Hippoed Blog

Identifying and Managing Perichondritis in Urgent Care

Written by Brett Murray, MD | Jul 31, 2024 5:11:51 PM

In the urgent care setting, we often encounter patients with ear pain, a common yet sometimes deceptively simple complaint. However, amidst the myriad of otitis media and cellulitis cases lies a less common and easily overlooked but significantly more serious condition: perichondritis. 

The first time I encountered perichondritis was the impetus for covering this topic on the podcast – and I would have missed it if a colleague hadn’t pointed it out to me! 

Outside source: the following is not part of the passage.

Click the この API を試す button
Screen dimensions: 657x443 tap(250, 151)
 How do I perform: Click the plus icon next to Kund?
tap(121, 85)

Misidentifying or delaying the treatment of this infection can lead to devastating outcomes. Let's delve into the nuances of perichondritis, a critical condition requiring prompt recognition and  intervention.

What is Perichondritis?

Perichondritis refers to the infection of the cartilage of the ear, specifically the auricle or pinna, excluding the earlobe, which lacks cartilage. This infection can present similarly to cellulitis but is distinct in its etiology and treatment requirements. The primary culprit is Pseudomonas aeruginosa, a pathogen not typically targeted by standard cellulitis treatments.

Recognizing Perichondritis: Clinical Presentation

Patients with perichondritis typically present with the following:

  • Erythema and swelling: The upper ear appears red and swollen, often mistaken for cellulitis.
  • Pain: Tenderness localized to the cartilage, sparing the earlobe.
  • Possible fluctuance: Indicates abscess formation, necessitating immediate ENT consultation.

A thorough examination is crucial, including palpating for fluctuance and inspecting the entire ear for other potential infections such as otitis external.Another challenge in managing perichondritis is distinguishing it from similar conditions like auricular hematoma, which also involves the ear cartilage but without the infectious component. The key lies in the presence of erythema, warmth, and pain – hallmarks of an infectious process.

Who’s at Risk?

Trauma is a significant risk factor. Common causes include:

  • Ear piercings: Particularly high ear piercings involving cartilage.
  • Insect bites, lacerations, and burns: Minor injuries can become the nidus for infection.
  • Blunt trauma: Activities like wrestling can lead to hematoma and subsequent infection.

Complications:

If untreated or inadequately treated, perichondritis can lead to:

  • Abscess formation: Requiring surgical drainage
  • Permanent ear deformity: Cauliflower ear, a disfiguring outcome

Treatment Decisions and Follow-Up:

The first thing to consider here is whether the patient requires transfer for surgical treatment or IV antibiotics. We have to remember to “respect the face” when it comes to these infections. Any patient with an abscess will potentially need transfer to an ED with on-call ENT or, at the very least same-day or next-day office follow-up with a specialist. 

While I don’t mind draining a non-infected auricular hematoma in the urgent care setting – a perichondritis abscess is not something I am going to be tackling at the bedside. These patients will often have necrotic tissue associated with the abscess and require debridement by ENT. 

Given the predominance of Pseudomonas, first-line treatment involves anti-pseudomonal antibiotics, which generally will mean ciprofloxacin or levofloxacin in the outpatient setting. 

I’ve found that this can become an issue with pediatrics, as liquid ciprofloxacin can sometimes be difficult to find. In cases where I can’t ensure the patient has access to a liquid formulation, I will probably consider transferring the patient for admission to a pediatric floor for IV antibiotics – even if there isn’t an abscess present. 

Take-Home Tips:

  1. Suspect and Diagnose Promptly: Differentiating from cellulitis and treating promptly is critical to avoid permanent ear deformation. If you don’t think about it - you’ll miss it.
  2. Think Pseudomonas: Always select an antibiotic that covers this, and if necessary, transfer for IV if access to PO antibiotics is not guaranteed.
  3. Higher Level of Care: When in doubt about abscess formation, either transfer to a center with ENT or speak directly with them to ensure the same-day or next-day follow-up.